Advanced Temperature Model for HPHT Conditions
Abstract
Temperature changes of wells are analyzed in this Thesis. Wells need to be designed for all planned operations in order to maintain well integrity for the well life. Well barriers need to be numerically assessed for worst-case scenarios to ensure well integrity. However, when moving into harsh environment with high pressure and high temperature, the conventional methods for estimating the temperature in the well may be conservative.
There are softwares on the market today that account for these harsh conditions but they are not open source and does not give insight into the calculation.

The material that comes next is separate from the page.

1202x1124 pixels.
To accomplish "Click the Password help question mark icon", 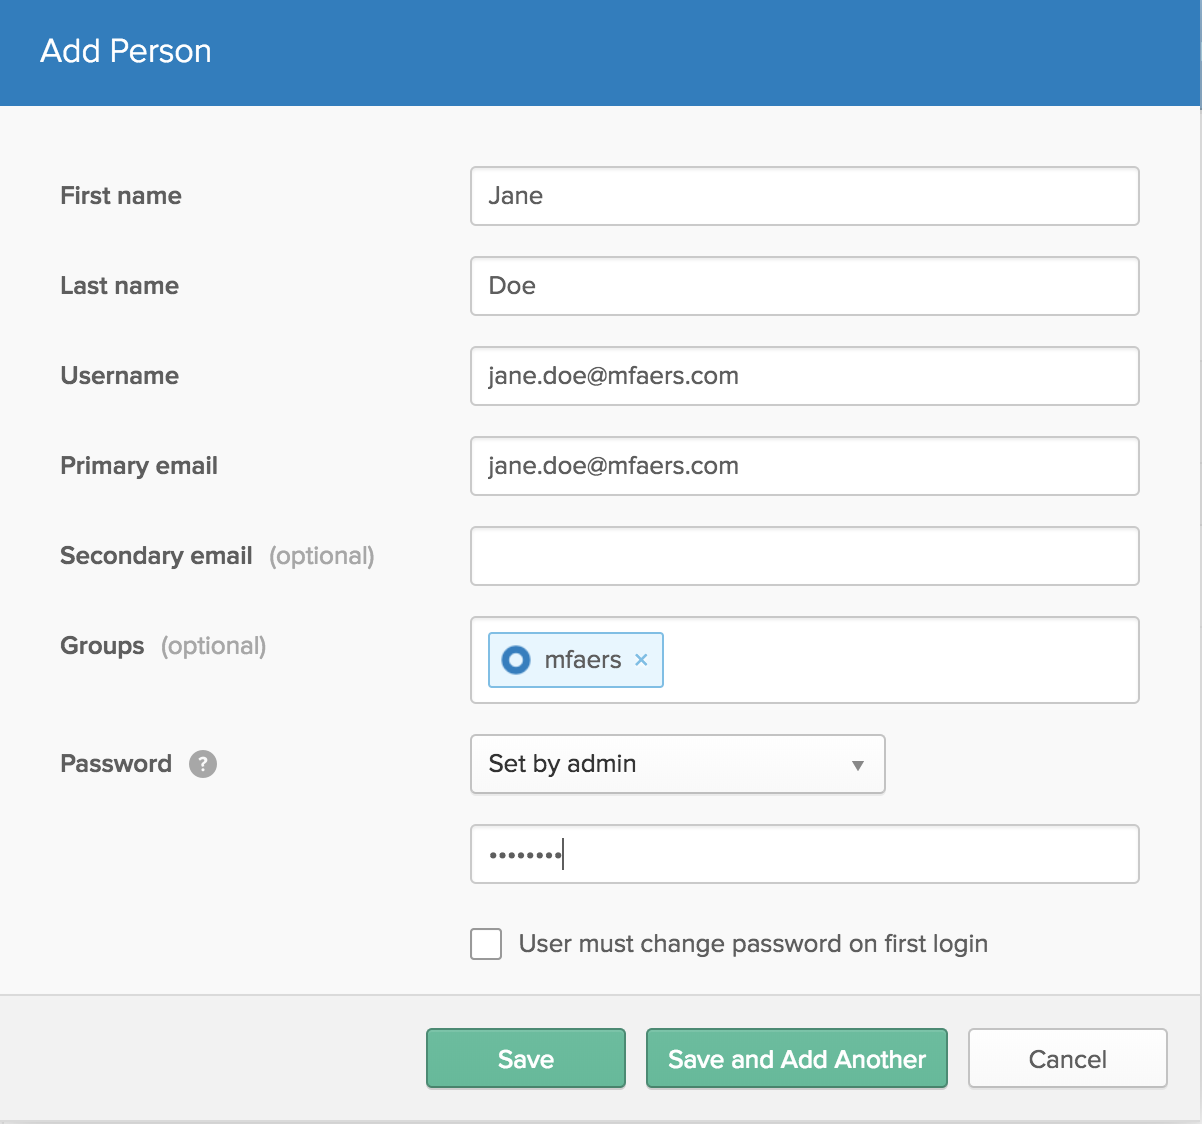I will coord(203,764).
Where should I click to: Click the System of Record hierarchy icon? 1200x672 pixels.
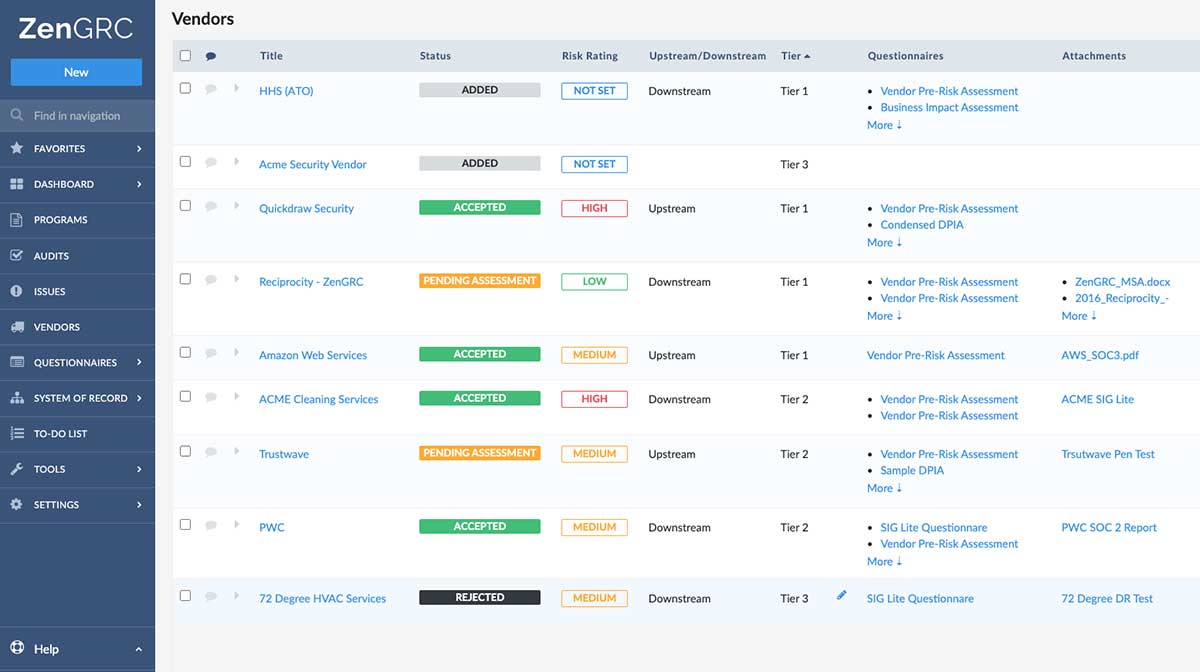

To figure out the effects of the input data and to learn more about the computation of the temperature distribution, a model was build and programmed in a simulation software.
In production cases, heat transfer is calculated radially for small length increments upwards along the wellbore. Thereby assuming steady state in the wellbore and transient state in the formation. A temperature distribution profile is based upon the heat transfer and the geothermal gradient of the formation. The results from the model are compared with industry leading simulation softwares.
The results of the various simulation softwares were found to be different. Sensitivity analysis of the input variables was conducted. Conductivity in tubing and casing is high, resulting in that the conductivity can be neglected in the calculations. It also shows the variation between different approximations of the dimensionless formation temperature is large at short duration of production and quite like at longer duration of production.
The effect of duration of production, production rate and various geothermal gradients is investigated. It is clear that caution should be obtained when deciding the geothermal gradient. Accurate characterization of the reservoir fluid is important since it influence the kinetic energy term and J-T effect, which again influence the temperature distribution.The impact of temperature on the thermal load is described. A high temperature at the wellhead gives a responding compression force, which can lead to higher risk of buckling.
Further improvements of the model are required. Pressure drops from friction and hydrostatic head as well as fluids phase behavior need to be added to make the model valid for multiphase flow.